No iba sola: otra señora se unió a ella. Eran tal vez inglesas o
norteamericanas, de las que rinden un culto romántico a la memoria de María
Antonieta. Deseaban visitar la Capilla Expiatoria, antigua tumba de la reina
ejecutada. Julio las vio cómo subían los peldaños atravesando el patio interior,
en cuyo suelo están enterrados ochocientos suizos muertos en la jornada del 10
de Agosto, con otras víctimas de la cólera revolucionaria.

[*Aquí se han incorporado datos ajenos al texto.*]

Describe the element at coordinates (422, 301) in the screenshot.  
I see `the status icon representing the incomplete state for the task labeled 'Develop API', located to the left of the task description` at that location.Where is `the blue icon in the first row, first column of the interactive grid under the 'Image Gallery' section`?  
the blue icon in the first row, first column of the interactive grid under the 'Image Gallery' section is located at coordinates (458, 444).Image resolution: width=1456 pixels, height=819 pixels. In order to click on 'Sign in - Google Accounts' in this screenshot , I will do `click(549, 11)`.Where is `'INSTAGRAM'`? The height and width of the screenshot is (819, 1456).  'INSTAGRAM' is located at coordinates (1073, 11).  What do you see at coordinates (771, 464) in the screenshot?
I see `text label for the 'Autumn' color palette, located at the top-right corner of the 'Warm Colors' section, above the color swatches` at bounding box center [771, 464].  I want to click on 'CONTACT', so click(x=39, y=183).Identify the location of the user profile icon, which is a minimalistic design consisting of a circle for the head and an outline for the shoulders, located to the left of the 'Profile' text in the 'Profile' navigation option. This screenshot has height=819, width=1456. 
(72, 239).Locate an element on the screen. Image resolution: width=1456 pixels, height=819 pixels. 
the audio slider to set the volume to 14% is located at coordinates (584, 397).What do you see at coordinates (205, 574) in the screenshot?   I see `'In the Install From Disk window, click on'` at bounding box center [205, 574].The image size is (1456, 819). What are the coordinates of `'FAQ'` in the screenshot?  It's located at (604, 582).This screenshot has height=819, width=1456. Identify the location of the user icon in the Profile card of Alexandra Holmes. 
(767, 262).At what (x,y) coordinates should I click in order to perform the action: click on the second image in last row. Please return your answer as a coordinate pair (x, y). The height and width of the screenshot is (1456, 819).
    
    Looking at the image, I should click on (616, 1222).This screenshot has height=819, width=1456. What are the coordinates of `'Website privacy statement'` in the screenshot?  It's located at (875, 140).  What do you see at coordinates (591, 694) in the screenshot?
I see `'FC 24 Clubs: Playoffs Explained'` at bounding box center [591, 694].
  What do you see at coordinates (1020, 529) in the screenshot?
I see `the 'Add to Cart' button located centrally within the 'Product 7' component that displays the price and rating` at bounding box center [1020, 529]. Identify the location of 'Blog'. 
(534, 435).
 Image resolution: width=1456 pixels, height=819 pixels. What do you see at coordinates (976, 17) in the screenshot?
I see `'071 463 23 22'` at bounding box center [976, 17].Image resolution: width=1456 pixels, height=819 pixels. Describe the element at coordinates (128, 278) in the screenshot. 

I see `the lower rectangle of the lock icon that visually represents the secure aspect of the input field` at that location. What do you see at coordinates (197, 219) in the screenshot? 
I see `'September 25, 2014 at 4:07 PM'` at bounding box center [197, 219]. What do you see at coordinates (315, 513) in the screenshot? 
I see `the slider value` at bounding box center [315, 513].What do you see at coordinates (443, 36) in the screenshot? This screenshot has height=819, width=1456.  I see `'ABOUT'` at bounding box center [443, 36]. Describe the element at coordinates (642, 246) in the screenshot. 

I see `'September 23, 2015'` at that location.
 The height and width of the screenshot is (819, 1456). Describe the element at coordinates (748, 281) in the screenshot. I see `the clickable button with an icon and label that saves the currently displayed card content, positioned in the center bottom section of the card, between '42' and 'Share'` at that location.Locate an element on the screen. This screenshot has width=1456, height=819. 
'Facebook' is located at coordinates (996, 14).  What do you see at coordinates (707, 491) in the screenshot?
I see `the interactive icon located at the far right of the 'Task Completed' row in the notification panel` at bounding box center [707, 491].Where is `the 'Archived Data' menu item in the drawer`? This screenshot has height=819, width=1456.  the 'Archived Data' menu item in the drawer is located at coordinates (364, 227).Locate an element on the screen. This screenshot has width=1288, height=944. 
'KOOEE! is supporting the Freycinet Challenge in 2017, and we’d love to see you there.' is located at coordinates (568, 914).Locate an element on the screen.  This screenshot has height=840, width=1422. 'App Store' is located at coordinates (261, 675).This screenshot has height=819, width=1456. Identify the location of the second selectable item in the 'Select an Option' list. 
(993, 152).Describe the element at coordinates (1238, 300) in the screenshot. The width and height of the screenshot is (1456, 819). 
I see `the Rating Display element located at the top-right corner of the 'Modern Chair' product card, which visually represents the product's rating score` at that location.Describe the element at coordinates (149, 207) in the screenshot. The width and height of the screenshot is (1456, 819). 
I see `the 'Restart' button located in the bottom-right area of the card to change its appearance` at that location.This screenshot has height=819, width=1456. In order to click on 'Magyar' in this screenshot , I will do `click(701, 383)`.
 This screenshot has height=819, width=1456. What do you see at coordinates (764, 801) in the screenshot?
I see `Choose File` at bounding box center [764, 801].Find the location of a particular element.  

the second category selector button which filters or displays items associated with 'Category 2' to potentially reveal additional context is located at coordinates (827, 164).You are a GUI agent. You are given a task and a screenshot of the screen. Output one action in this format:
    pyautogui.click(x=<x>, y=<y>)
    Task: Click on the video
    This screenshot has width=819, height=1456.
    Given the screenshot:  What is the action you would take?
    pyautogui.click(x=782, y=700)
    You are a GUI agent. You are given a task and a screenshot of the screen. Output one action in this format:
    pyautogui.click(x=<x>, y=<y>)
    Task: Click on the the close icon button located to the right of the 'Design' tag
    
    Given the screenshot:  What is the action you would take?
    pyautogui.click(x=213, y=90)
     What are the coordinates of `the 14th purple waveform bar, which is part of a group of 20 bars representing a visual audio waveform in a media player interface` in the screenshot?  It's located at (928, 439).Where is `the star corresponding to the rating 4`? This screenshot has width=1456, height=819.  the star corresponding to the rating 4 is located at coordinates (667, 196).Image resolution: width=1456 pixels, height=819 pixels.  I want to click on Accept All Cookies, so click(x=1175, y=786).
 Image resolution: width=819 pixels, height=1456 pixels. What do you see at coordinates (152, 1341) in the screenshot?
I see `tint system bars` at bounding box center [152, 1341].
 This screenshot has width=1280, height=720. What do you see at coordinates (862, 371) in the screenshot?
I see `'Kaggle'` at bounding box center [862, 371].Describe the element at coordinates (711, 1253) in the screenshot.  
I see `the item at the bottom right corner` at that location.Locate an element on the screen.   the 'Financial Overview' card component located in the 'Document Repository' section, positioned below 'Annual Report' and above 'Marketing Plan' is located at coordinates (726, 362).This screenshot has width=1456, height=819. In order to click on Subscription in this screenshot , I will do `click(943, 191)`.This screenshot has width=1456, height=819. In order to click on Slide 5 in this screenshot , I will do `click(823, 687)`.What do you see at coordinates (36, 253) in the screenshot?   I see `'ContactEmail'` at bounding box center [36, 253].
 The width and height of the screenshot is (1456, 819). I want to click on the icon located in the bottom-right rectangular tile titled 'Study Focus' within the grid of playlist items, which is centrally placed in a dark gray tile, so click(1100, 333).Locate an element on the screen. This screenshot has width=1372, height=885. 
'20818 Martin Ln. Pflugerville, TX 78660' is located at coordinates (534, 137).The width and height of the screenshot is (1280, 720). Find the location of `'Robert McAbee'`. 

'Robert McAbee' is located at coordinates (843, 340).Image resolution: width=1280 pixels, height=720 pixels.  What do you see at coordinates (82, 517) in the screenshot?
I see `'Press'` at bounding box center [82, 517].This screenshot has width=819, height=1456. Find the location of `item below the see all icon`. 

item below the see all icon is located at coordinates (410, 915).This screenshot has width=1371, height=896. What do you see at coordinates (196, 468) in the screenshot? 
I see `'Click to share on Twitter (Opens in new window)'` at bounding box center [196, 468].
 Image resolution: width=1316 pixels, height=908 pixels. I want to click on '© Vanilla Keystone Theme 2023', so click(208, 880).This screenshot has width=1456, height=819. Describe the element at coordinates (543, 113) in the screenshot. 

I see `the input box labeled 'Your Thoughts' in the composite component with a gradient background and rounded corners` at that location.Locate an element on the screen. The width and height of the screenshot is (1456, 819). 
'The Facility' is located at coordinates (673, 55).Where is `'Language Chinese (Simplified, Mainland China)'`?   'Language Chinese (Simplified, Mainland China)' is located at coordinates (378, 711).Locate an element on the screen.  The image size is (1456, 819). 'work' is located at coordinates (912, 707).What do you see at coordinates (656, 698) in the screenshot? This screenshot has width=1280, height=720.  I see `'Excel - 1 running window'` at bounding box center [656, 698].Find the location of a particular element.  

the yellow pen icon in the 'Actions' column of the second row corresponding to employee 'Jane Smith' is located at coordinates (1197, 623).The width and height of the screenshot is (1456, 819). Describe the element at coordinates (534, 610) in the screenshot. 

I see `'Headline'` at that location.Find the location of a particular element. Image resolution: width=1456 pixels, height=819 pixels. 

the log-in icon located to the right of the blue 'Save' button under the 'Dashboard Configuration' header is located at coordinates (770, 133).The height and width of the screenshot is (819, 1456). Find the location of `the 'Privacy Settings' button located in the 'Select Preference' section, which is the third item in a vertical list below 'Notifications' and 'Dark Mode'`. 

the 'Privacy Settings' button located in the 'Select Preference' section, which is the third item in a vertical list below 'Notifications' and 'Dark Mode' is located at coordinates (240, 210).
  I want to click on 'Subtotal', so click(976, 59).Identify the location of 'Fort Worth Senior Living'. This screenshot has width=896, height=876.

Desalentado por esta decepción, siguió paseando. Su mal humor le hizo ver
considerablemente agrandada la fealdad del monumento con que la restauración
borbónica había adornado el antiguo cementerio de la Magdalena. Pasaba el tiempo
sin que ella llegase. En cada una de sus vueltas miraba ávidamente hacia las
entradas del jardín. Y ocurrió lo que en todas sus entrevistas. Ella se presentó
de repente, como si cayese de lo alto o surgiera del suelo lo mismo que una
aparición. Una tos, un leve ruido de pasos, y al volverse, Julio casi chocó con
la que llegaba.
-¡Margarita! ¡Oh, Margarita!...
Era ella, y sin embargo tardó en reconocerla. Experimentaba cierta extrañeza
al ver en plena realidad este rostro que había ocupado su imaginación durante
tres meses, haciéndose cada vez más espiritual e impreciso con el idealismo de
la ausencia. Pero la duda fue de breves instantes. A continuación le pareció que
el tiempo y el espacio quedaban suprimidos, que él no había hecho ningún viaje y
sólo iban transcurridas unas horas desde su última entrevista.
Adivinó Margarita la expansión que iba a seguir a las exclamaciones de Julio,
el apretón vehemente de manos, tal vez algo más, y se mostró fría y serena.